There is something ludicrous, beyond the limits of farce, in seeing the Reverend (ordination at age 4) Al Sharpton beating the “hate crimes” drums in this case – the same Al Sharpton who orchestrated the Tawana Brawley hoax and publicly accused white prosecutor Steven Pagones of the crime (!) without a shred of evidence, was found liable for libel – and never paid a nickel, not being gainfully employed by American standards (allegedly, the damages were paid by friends, but poor Pagones had his life ruined). Naturally, Sharpton never apologized but in the peculiar double standard that is spawned by the mindset that engender “hate crimes” legislation, Sharpton is exempt from his despicable conduct and has become a public celebrity. These days, to mention Brawley, Pagones and the case itself just indicates racism on the part of the questioner. In effect, Sharpton is exempted from the consequences of his prior false accusation because of the fear that he will lodge new, false accusations.
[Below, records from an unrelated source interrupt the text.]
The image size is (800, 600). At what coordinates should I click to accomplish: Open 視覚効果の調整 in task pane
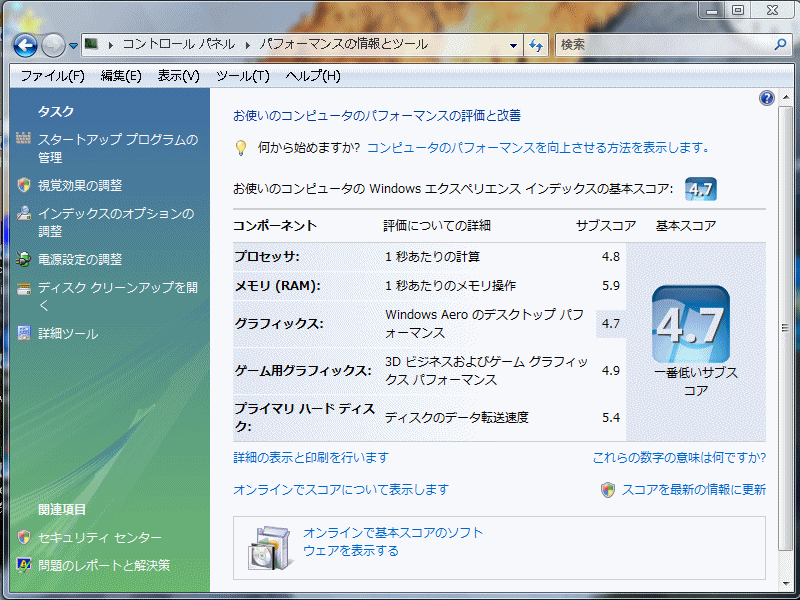(80, 185)
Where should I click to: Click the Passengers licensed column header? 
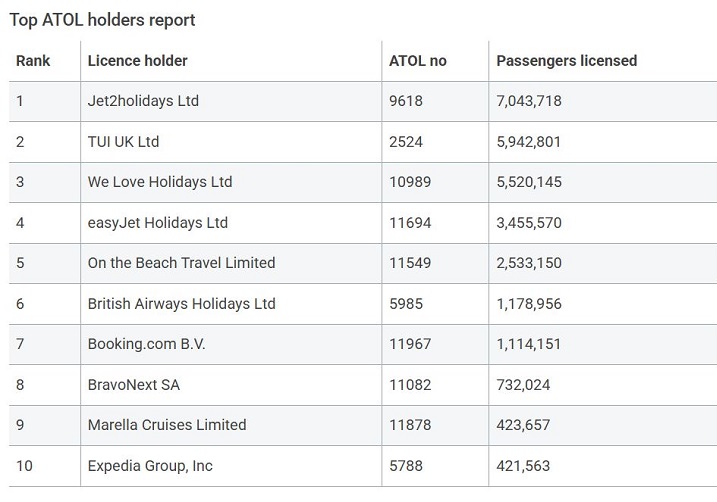(x=567, y=61)

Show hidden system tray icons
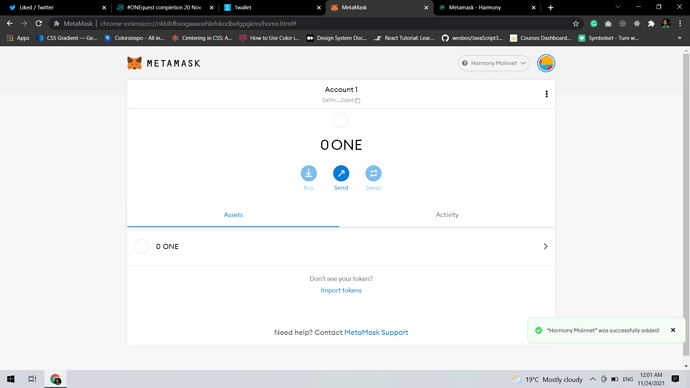click(x=593, y=379)
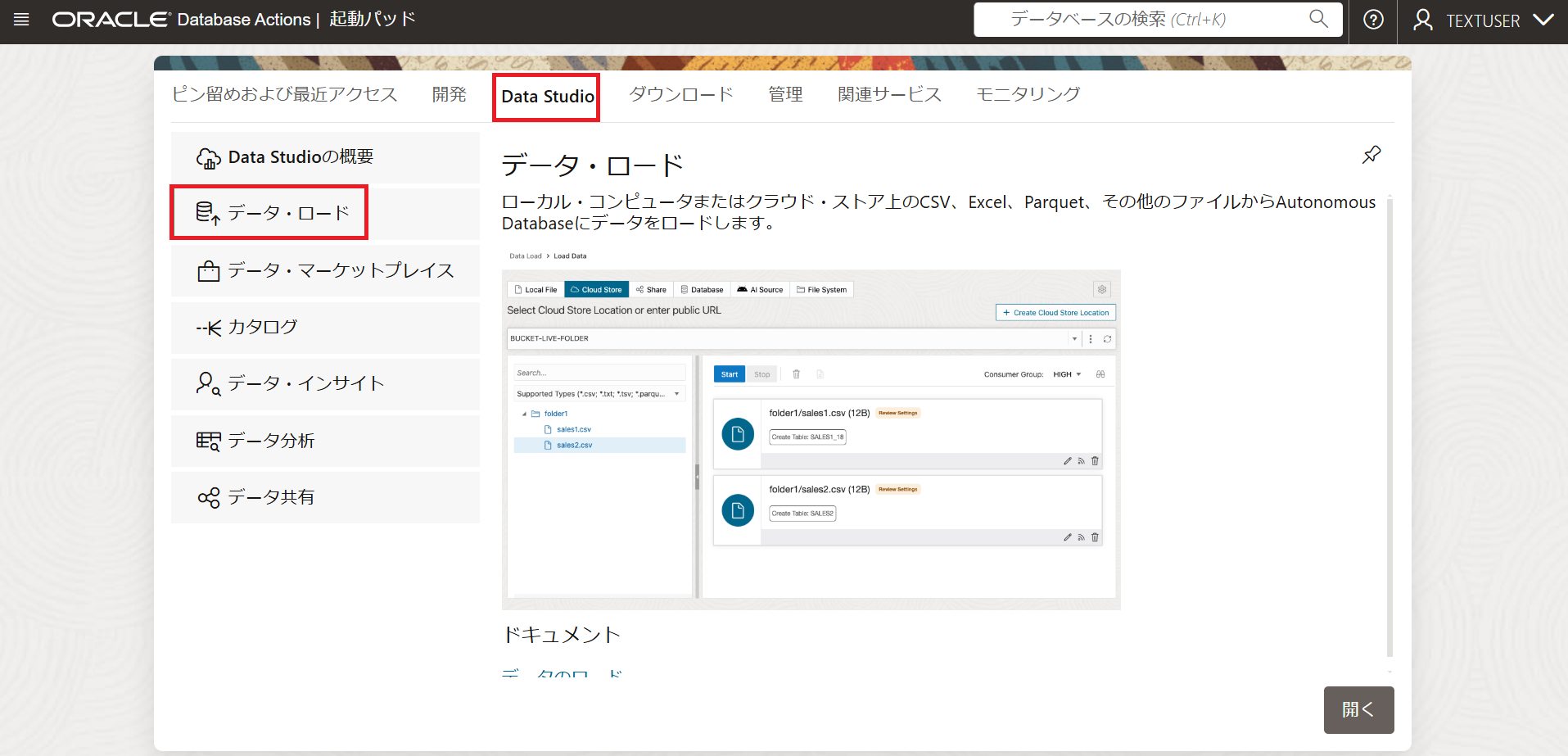This screenshot has width=1568, height=756.
Task: Open the hamburger navigation menu
Action: pyautogui.click(x=21, y=20)
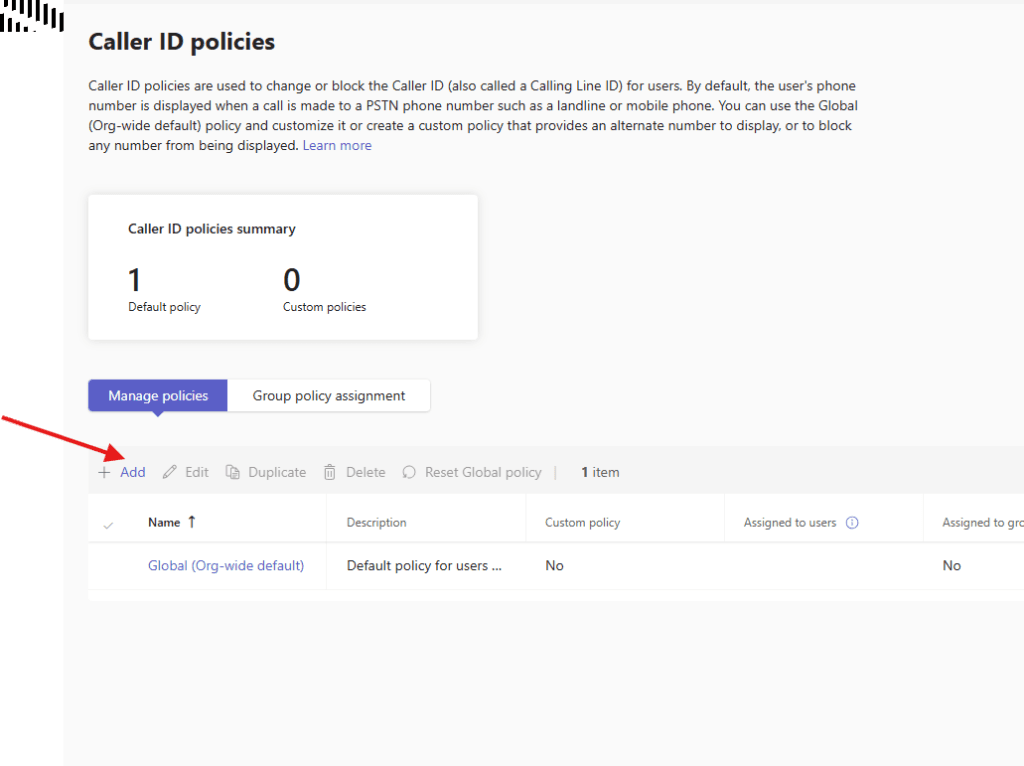
Task: Click the sort arrow beside Name
Action: pos(192,522)
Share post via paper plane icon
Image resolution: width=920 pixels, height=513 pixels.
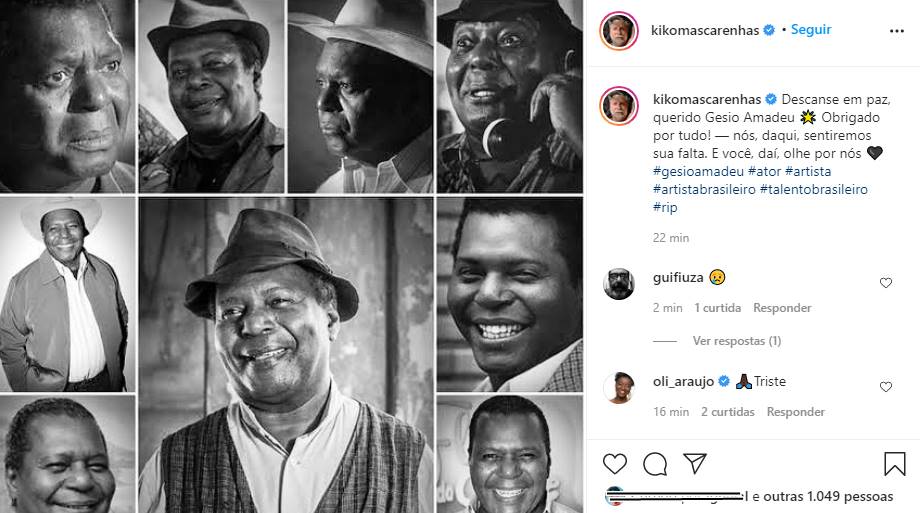695,464
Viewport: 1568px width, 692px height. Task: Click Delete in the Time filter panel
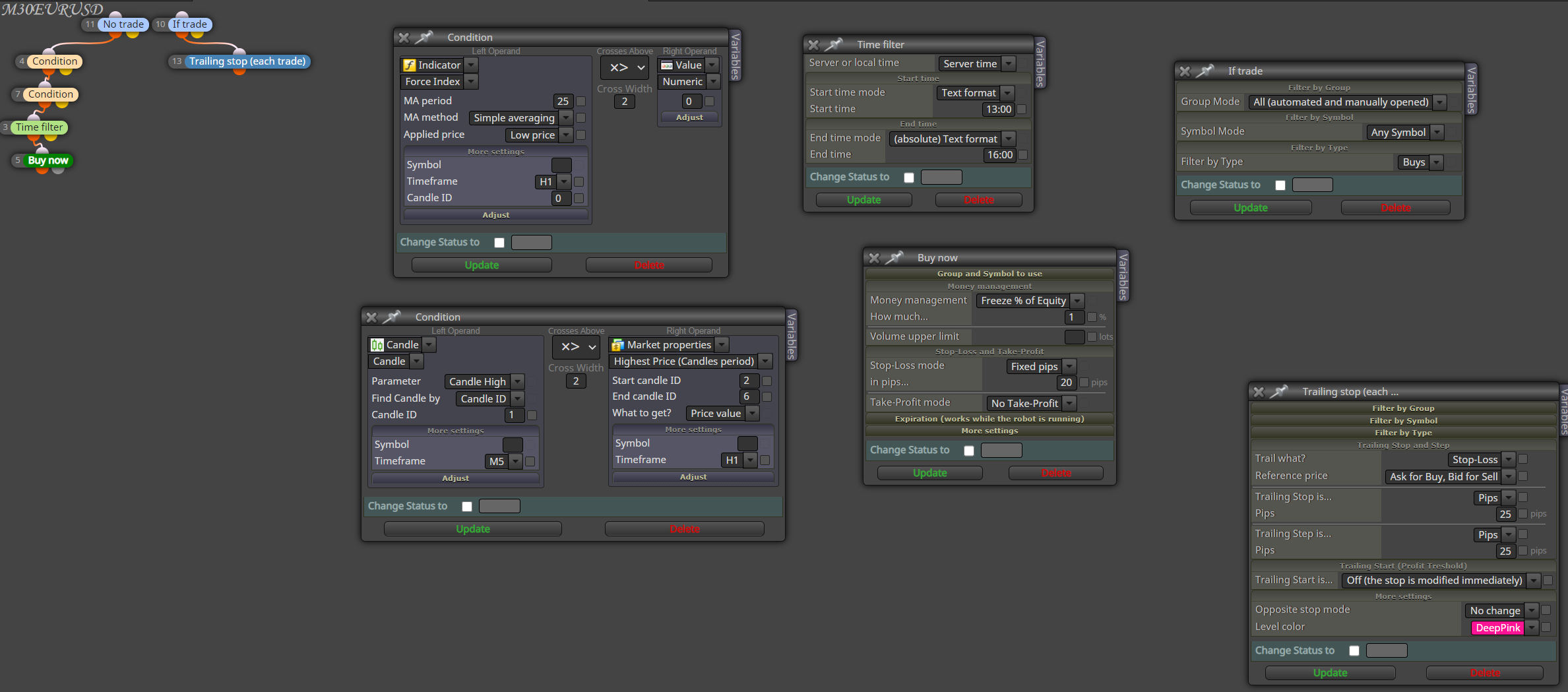978,200
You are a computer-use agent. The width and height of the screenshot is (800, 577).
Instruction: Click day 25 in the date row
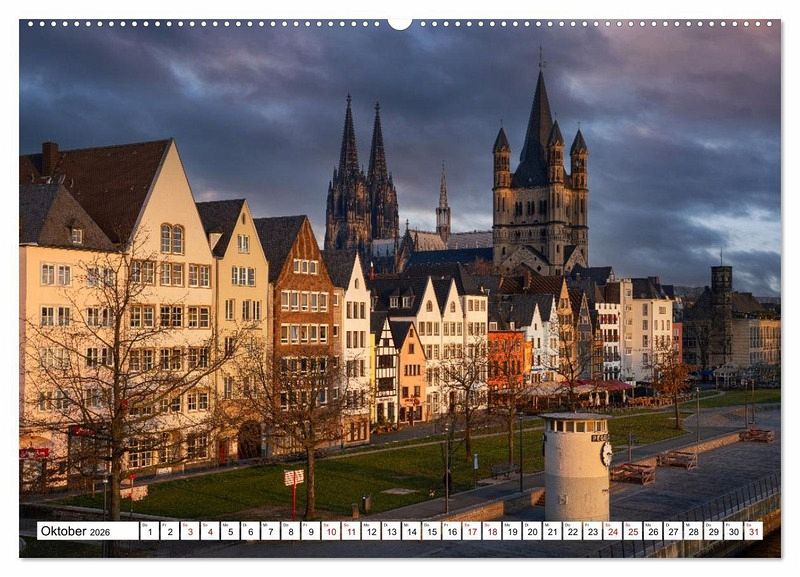[x=632, y=531]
Thus the nation is distracted from the disturbing reality that, for sure, played a key role in the Florida teen’s death – the suspicion with which he was held because of the disproportionate percentage of crimes committed by young blacks. It is something that a Sharpton would deny but responsible black leaders – mostly conservatives – recognize. Approximately 50% of the incarcerated murderers in the United States are black, and most of their victims are black. Black-on-black crime in America is an epidemic – 95% of murdered blacks are murdered by other blacks, less than 5% by others, including whites – but those murders go unremarked in the media. It is the rare exception – white-on-black crime – that garners attention, even producing the distortion of conflating whites and Hispanics. It is hard to recall any of the professional racial hucksters denouncing the black homicide rate in the black community, or the decimation of the black family, or the astonishing number of young blacks in America in prison or on probation. There is no money, white guilt, or publicity in that.
Similarly, one would be hard pressed to recall when a black-on-white assault was prosecuted as a “hate crime.” Many murders of Jews – Yankel Rosenbaum’s stands out – that were obviously bias attacks were not prosecuted as such. There should be equal justice before the law – no special victims and no prosecution by the thought police. Crimes against all should be prosecuted, period. Crimes. Not intentions or motivations. Every person’s blood is equally red and his life is equally precious.